I've been quickly (in the last two weeks, in fact), gleefully anticipating the political tide turning (like Parisians gleefully anticipating the U.S. Army troops arriving to cleanse their city of the resident Nazi vermin) in my early dotage. During my years of seething anti-George W-thinking, even I couldn't fully appreciate the corrosive power of the President's strange, twisted genius, slyly concealed under his cover of grinning, bumbling buffoonery. Only recently, in fact, did I fully realize that all along he was, like a skilled playwright, designing a breath-taking script for his second presidential term that would surpass Sophocles's "Oedipus Rex" in perfection of climax-reaching dramatic form and chilling reiteration of the familiar, ever-relevant theme of hubris (or, "dangerous human over-reaching"), until, about to pass through the White House front door, canvas carpetbag in his left hand, waving good-bye to his giggling assembled staff, preparing to get into the waiting black stretch-limo that would, with luck, carry him to his miserable and richly-deserved future in the slammer (Hold on a minute, will you? I've sorta lost control over this mustang of a sentence!)
(Are you still there? Okay, let's start over! Sorry.) At this down-most, climactic moment of George W's life, he has unveiled his life's masterpiece, Great Depression (Part II). Joy to the World, y'all!
And so, in our brand-spankingly new fiscal sobriety, we're all left to re-prioritize, especially for this holiday season, look through the long list of all those who'd like -- or, whom we'd like to have -- a portion, however miniscule, of our accumulated wealth. Fair enough. "It's better to give than to receive," they say. Okay. Of course, there is a third option -- "saving" it in the bank (or, if you're really old, you might prefer to put it in a sturdy tin can and bury the can deep in your back yard). But let's hold off on that idea. In digging a deep hole on your property, you might sever a big underground electrical wire. Then all this schmoozing would be moot.
Anyway, back to re-prioritizing our Christmas gifts.
These days, a person needs a Ph.D. degree if he wants to teach nearly anything in college. (Although I ought, in all fairness, to tell you a degree doesn't necessarily make a person wise, or a great teacher. In fact, the time required of the candidate to research in the library sometimes causes the young teacher to skimp on his class-preparation.) At Hunter College, my favorite professor was Mr. Irving Howe, a world-renowned scholar, leftist-leaning political writer, and teacher, whose classic study of Jewish immigration to America, "World of Our Fathers," won a Pulitzer Prize. He didn't have the Ph.D. I believe he thought he had better things to do with his time. He'd have to muddle through with a lowly M.A. degree
Anyway, because I spent a large part of my young adulthood attending school, slurpping de-caf coffee with students in the Student Union, if not poring over a signed first-edition of Sinclair Lewis's "Main Street" in the library, or writing a 20-page research paper on every Brit who ever wrote a sonnet, I'm on the donor list of nearly every college east of the Mississippi. In late-October, therefore, I get a phone call from a whippy young woman with a heavy New York Jewish accent, who, first, thanks me for my recent donation, and, second, asks if I would care to help the NYU Scholarship Drive for this coming year?

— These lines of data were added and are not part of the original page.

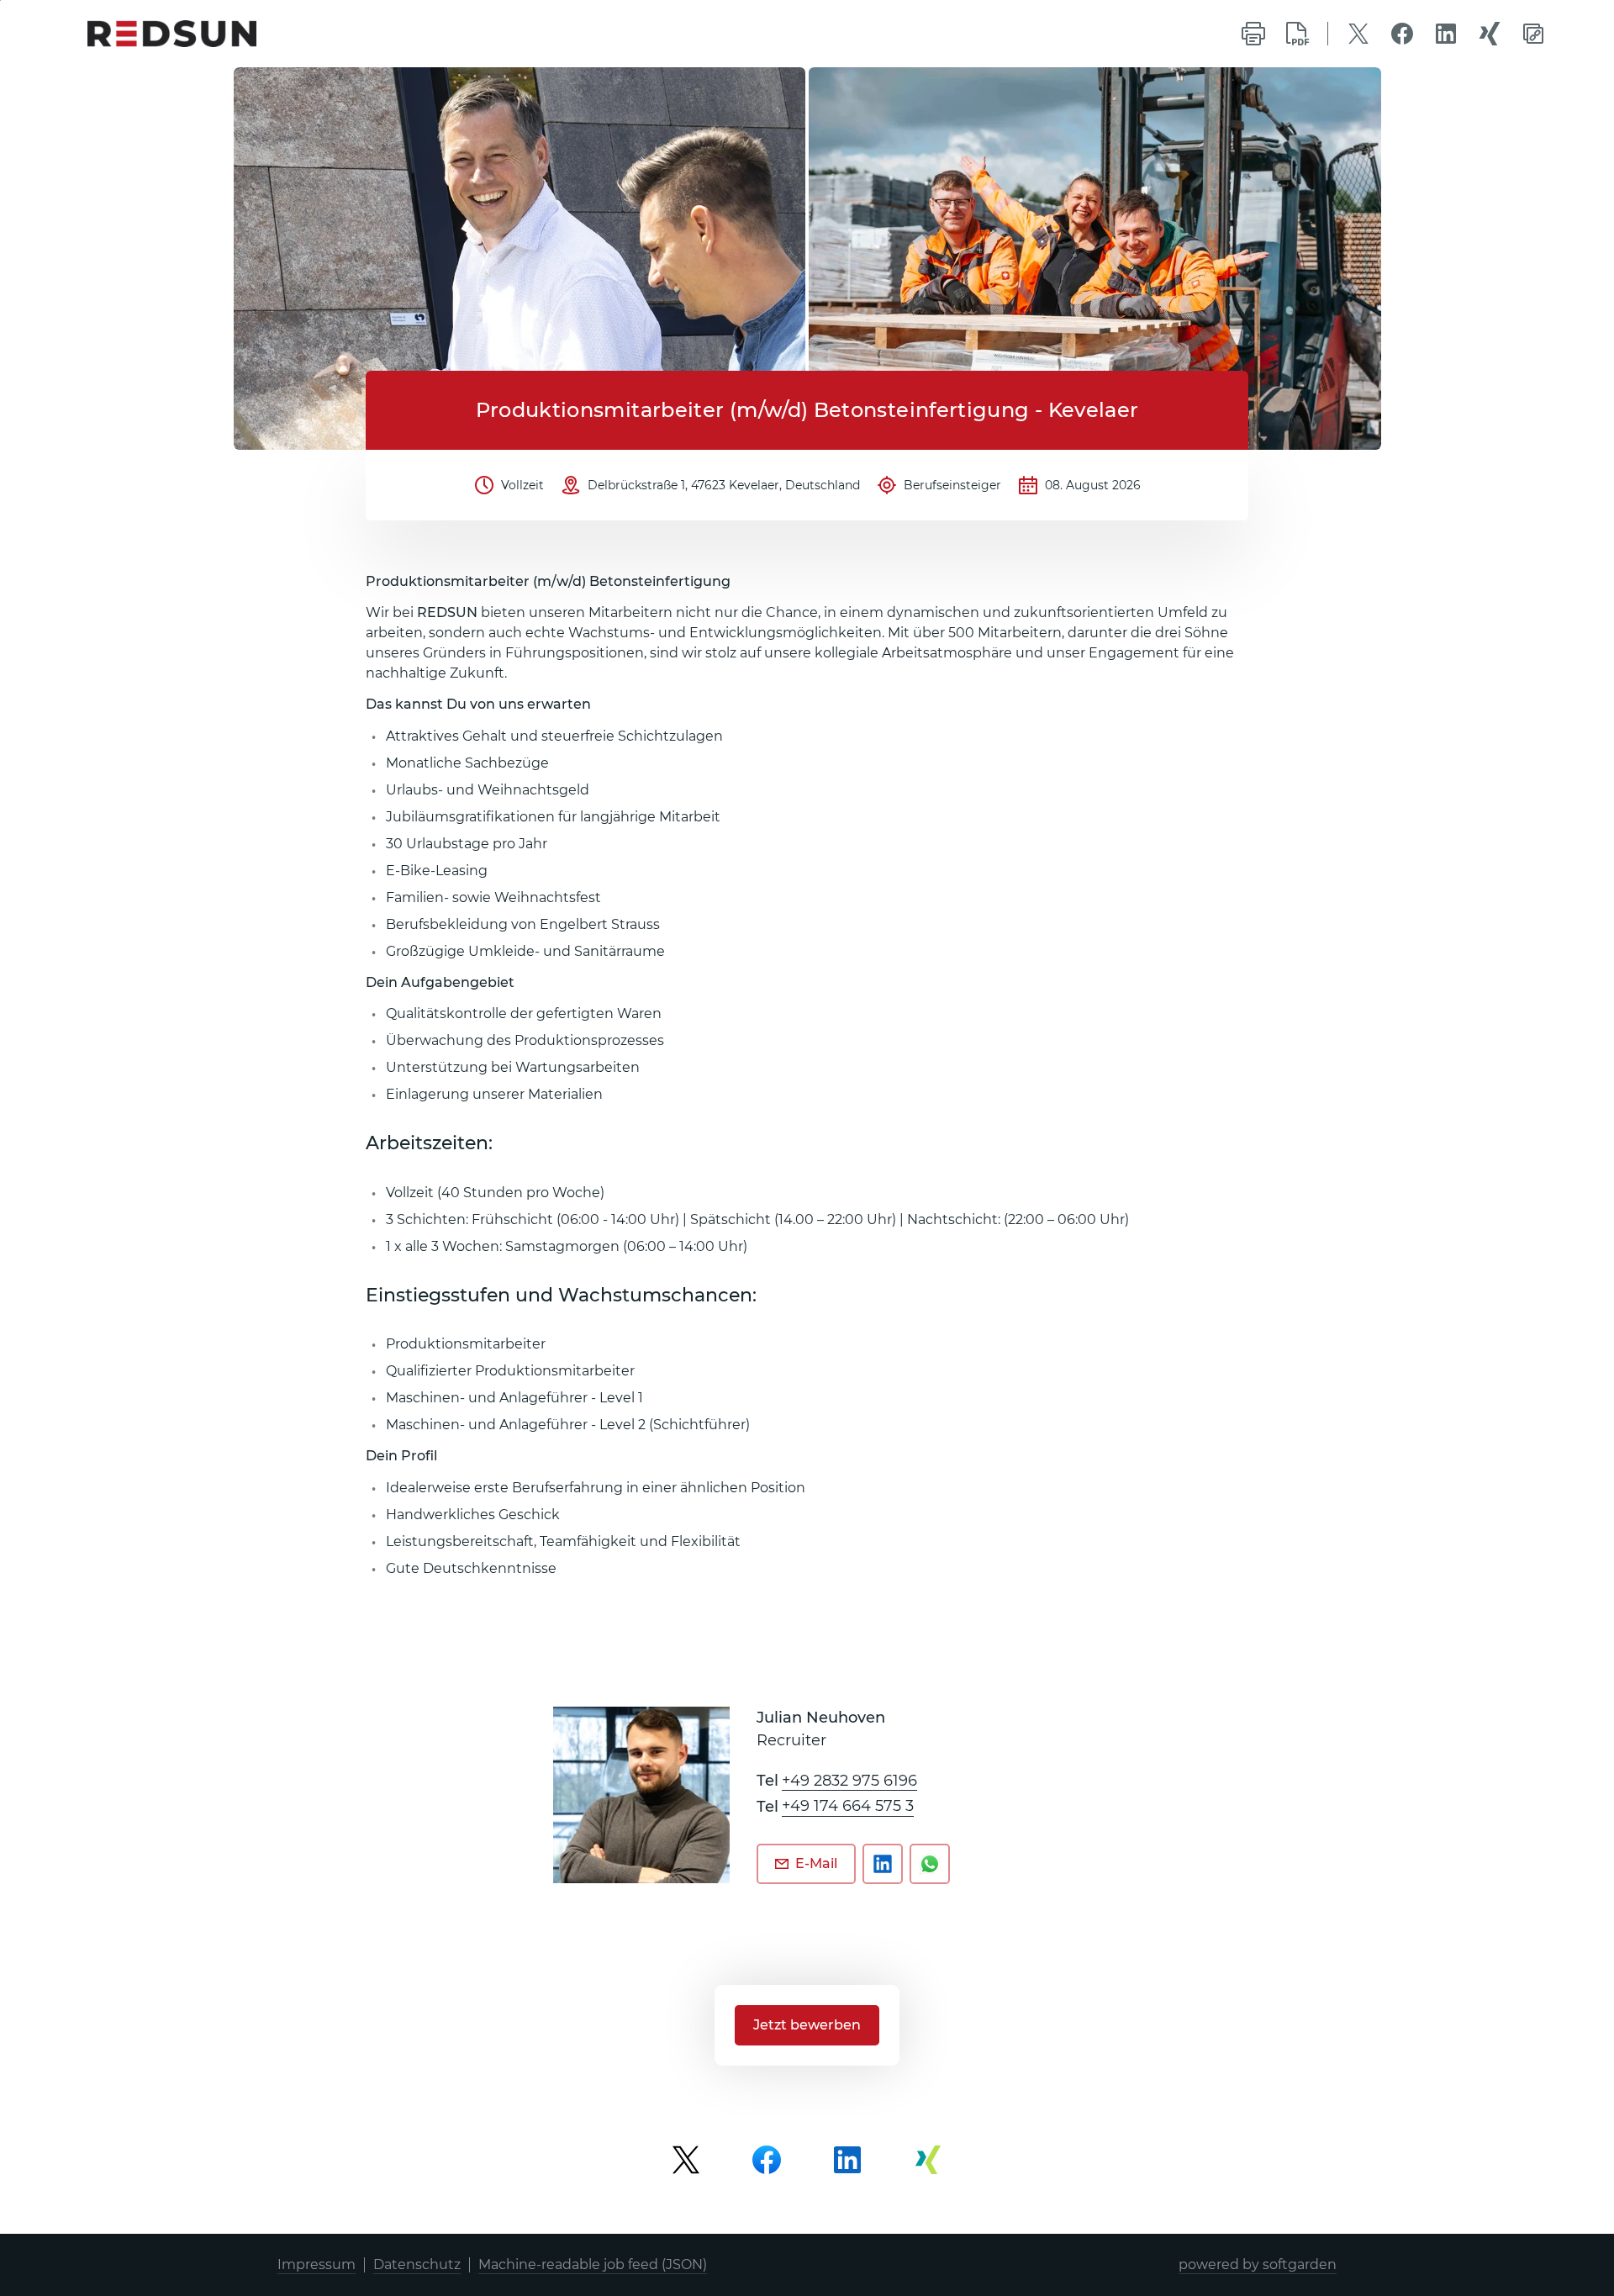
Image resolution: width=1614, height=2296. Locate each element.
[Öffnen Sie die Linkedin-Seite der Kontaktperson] (882, 1864)
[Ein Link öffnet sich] (173, 33)
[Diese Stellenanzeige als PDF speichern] (1297, 33)
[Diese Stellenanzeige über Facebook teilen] (1402, 33)
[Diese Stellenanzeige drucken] (1253, 33)
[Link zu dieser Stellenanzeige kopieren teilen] (1533, 33)
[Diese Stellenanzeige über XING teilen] (1489, 33)
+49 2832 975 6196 (849, 1781)
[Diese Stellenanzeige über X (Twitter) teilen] (1358, 33)
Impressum (316, 2264)
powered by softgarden (1258, 2264)
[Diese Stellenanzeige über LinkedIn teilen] (1445, 33)
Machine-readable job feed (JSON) (592, 2264)
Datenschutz (417, 2264)
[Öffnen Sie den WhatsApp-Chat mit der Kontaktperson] (930, 1864)
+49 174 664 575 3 (848, 1806)
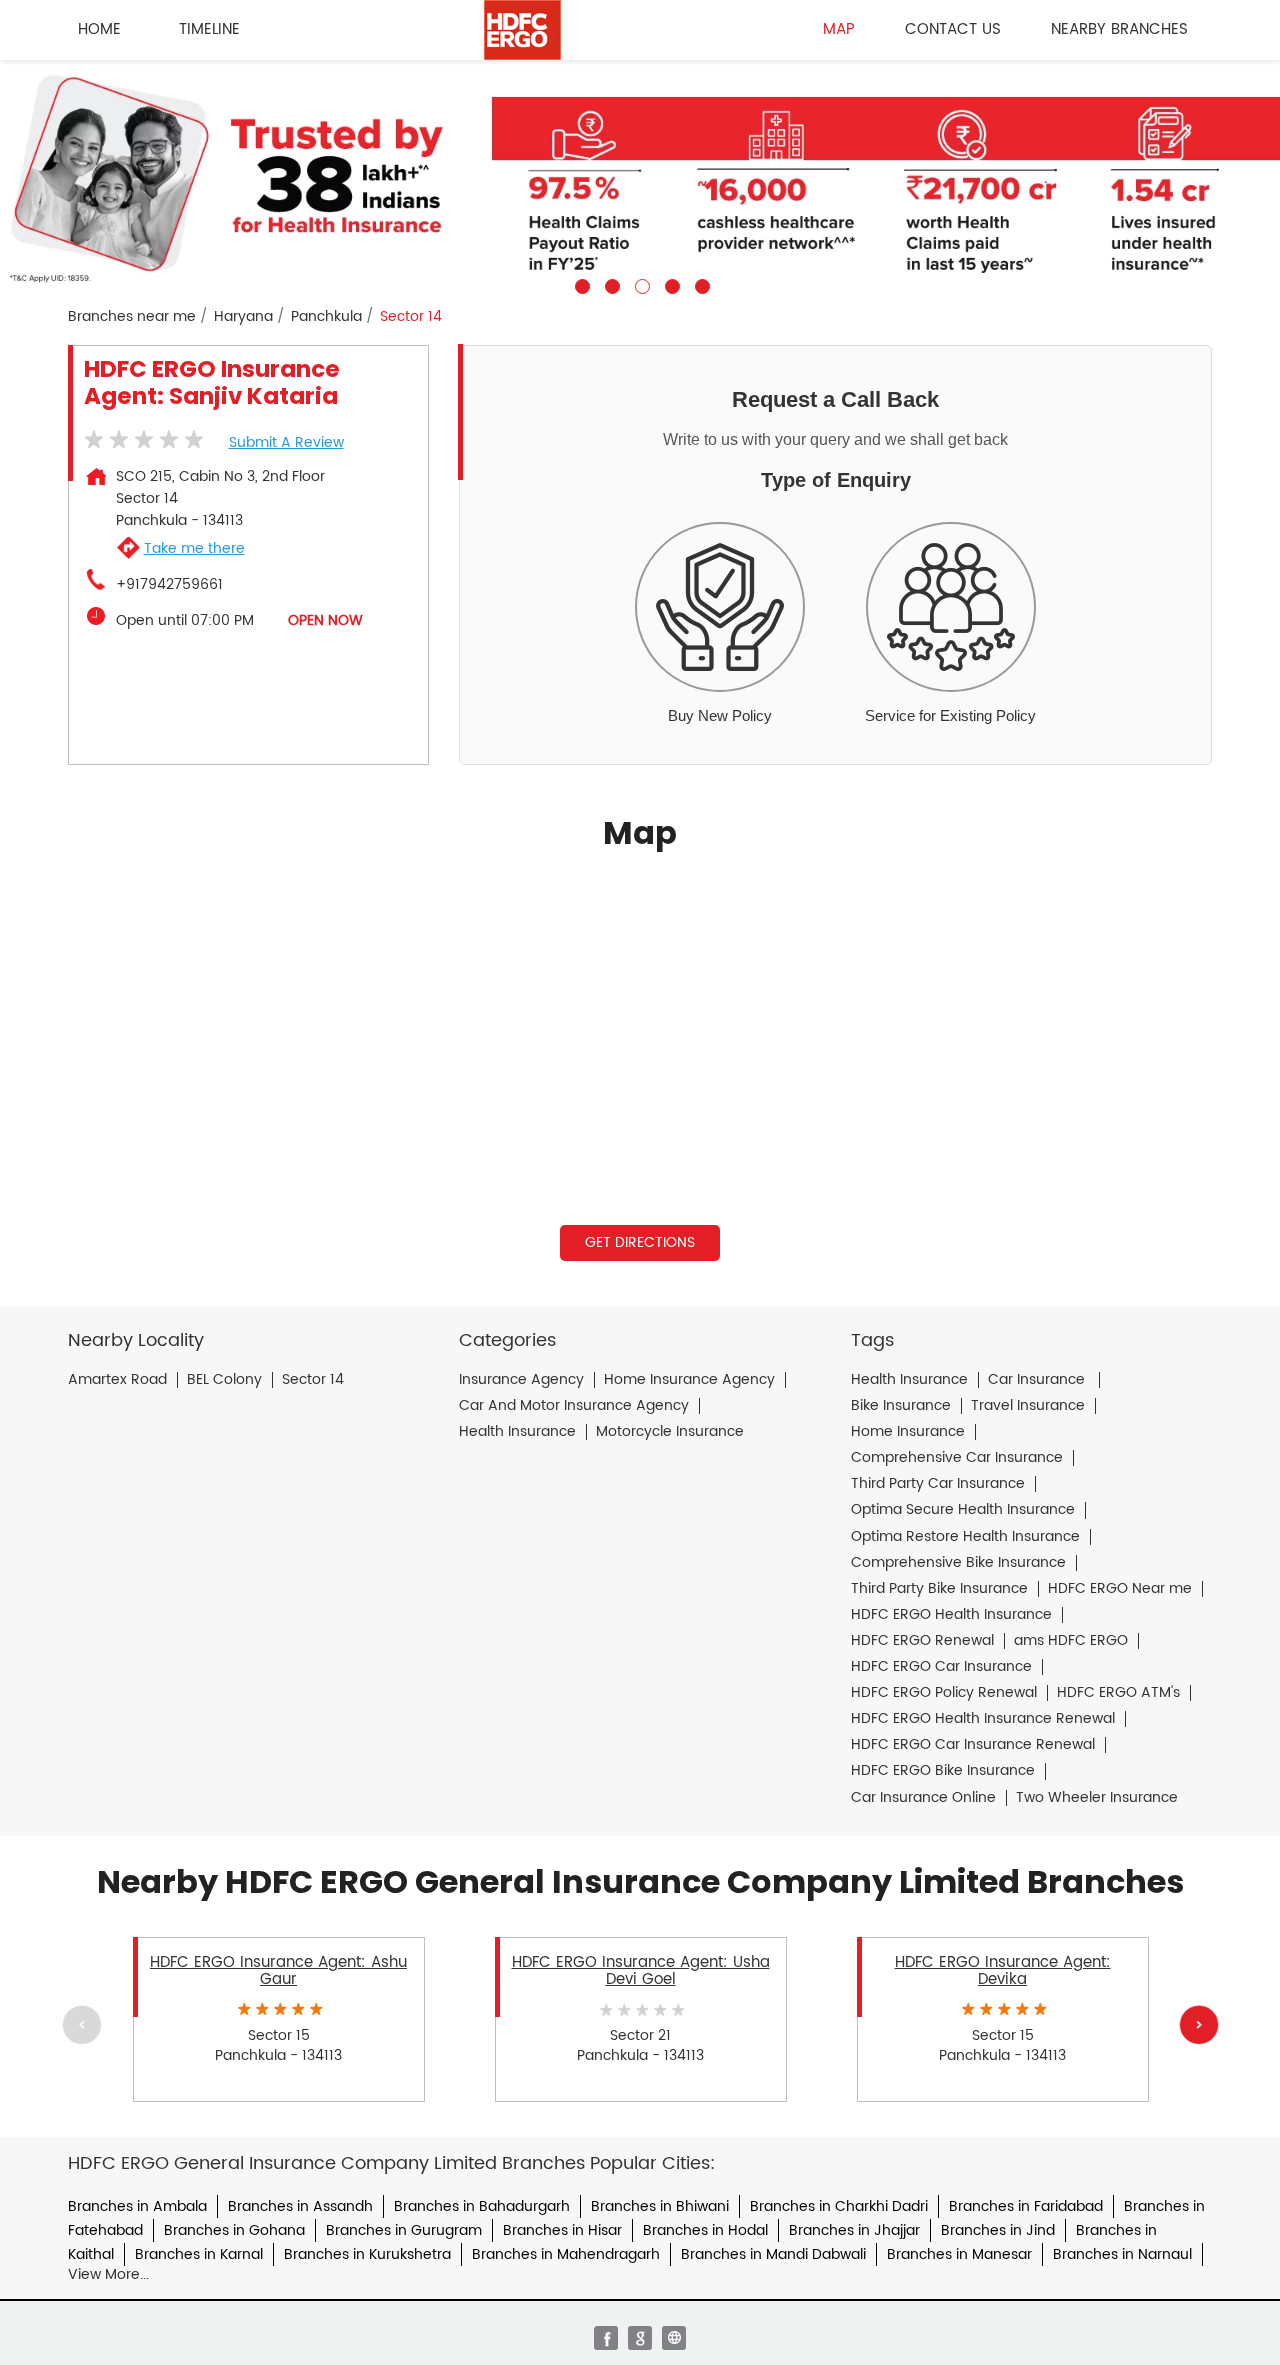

"Well, sure. Put me down for the same amount I gave for this year, whatever that was."
"That's very generous of you, Dr. Nash, but, what with the Great Depression (Part II), and all that, we're having some trouble paying the bills around here. Yesterday, for instance, we had to substitute "Dr. Pepper" for "Coca-Cola" in the vending machine. Yuck and Gaggaroo!! You know what I mean, huh, Dr. Nash?"
"Okay, I'll add another 50, but that's about the limit. I've got another half dozen or so schools to help support, and I teach at a college that started me off at $10,000 a year, from which I had to pay for my daughter to graduate from Macalester."
"You poor man!" she explained.
Two or three days later, I get a phone call from a young Hunter College female, with a much less pronounced Jewish accent, which told me she's a generation farther removed from the Old Country than my earlier caller. We go through much the same drill, except she informs me that Hunter College has embarked on a plan to clean up all Greenwich Village, and needs as much money as I can afford to send them. Suddenly, I feel like I used to feel when, cornered by an odoriferous drunk panhandler blocking the entrance to the revolving door at my favorite Chock Full o' Nuts: in some circumstances, an academic degree ain't no help at all. That morning, my life-saving cup of coffee cost me a c-note. But how could I measure in dollars and cents what NYU was worth to me?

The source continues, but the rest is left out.